Dataset content -
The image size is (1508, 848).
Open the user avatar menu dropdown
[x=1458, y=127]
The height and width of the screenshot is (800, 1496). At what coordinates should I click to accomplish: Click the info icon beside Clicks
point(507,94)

Problem details - Beginning at the line containing "Open the user avatar menu dropdown", output exactly each line up to and including the last line of the material above.

Task result -
Open the user avatar menu dropdown
[x=1458, y=127]
The height and width of the screenshot is (800, 1496). At what coordinates should I click to accomplish: Click the info icon beside Clicks
point(507,94)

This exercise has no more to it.